** Opening Given data block **

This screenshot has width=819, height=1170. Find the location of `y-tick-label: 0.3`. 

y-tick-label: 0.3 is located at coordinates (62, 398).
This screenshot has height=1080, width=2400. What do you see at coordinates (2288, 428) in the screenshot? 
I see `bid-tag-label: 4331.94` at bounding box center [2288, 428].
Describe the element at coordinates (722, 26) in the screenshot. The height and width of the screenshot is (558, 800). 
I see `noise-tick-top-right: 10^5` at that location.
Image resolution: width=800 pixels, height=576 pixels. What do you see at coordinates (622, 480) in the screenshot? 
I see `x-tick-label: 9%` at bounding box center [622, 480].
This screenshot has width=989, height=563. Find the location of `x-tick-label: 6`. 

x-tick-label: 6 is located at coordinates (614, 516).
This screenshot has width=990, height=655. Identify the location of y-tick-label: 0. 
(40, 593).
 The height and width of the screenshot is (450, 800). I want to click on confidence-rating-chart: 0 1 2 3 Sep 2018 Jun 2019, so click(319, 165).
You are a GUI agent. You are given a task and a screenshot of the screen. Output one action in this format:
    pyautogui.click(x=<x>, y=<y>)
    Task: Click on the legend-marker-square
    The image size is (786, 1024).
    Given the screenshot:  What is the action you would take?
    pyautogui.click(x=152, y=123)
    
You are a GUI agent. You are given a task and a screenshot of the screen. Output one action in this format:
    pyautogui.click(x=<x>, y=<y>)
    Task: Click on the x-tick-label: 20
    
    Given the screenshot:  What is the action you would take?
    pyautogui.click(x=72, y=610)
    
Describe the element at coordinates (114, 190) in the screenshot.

** Closing Given data block **

# Work required:
Select each line in the records above that contains the word "height" and copy those lines out.

# Output of the exercise:
This screenshot has width=819, height=1170. Find the location of `y-tick-label: 0.3`. 
This screenshot has height=1080, width=2400. What do you see at coordinates (2288, 428) in the screenshot? 
Describe the element at coordinates (722, 26) in the screenshot. The height and width of the screenshot is (558, 800). 
Image resolution: width=800 pixels, height=576 pixels. What do you see at coordinates (622, 480) in the screenshot? 
This screenshot has width=989, height=563. Find the location of `x-tick-label: 6`. 
This screenshot has width=990, height=655. Identify the location of y-tick-label: 0. 
 The height and width of the screenshot is (450, 800). I want to click on confidence-rating-chart: 0 1 2 3 Sep 2018 Jun 2019, so click(319, 165).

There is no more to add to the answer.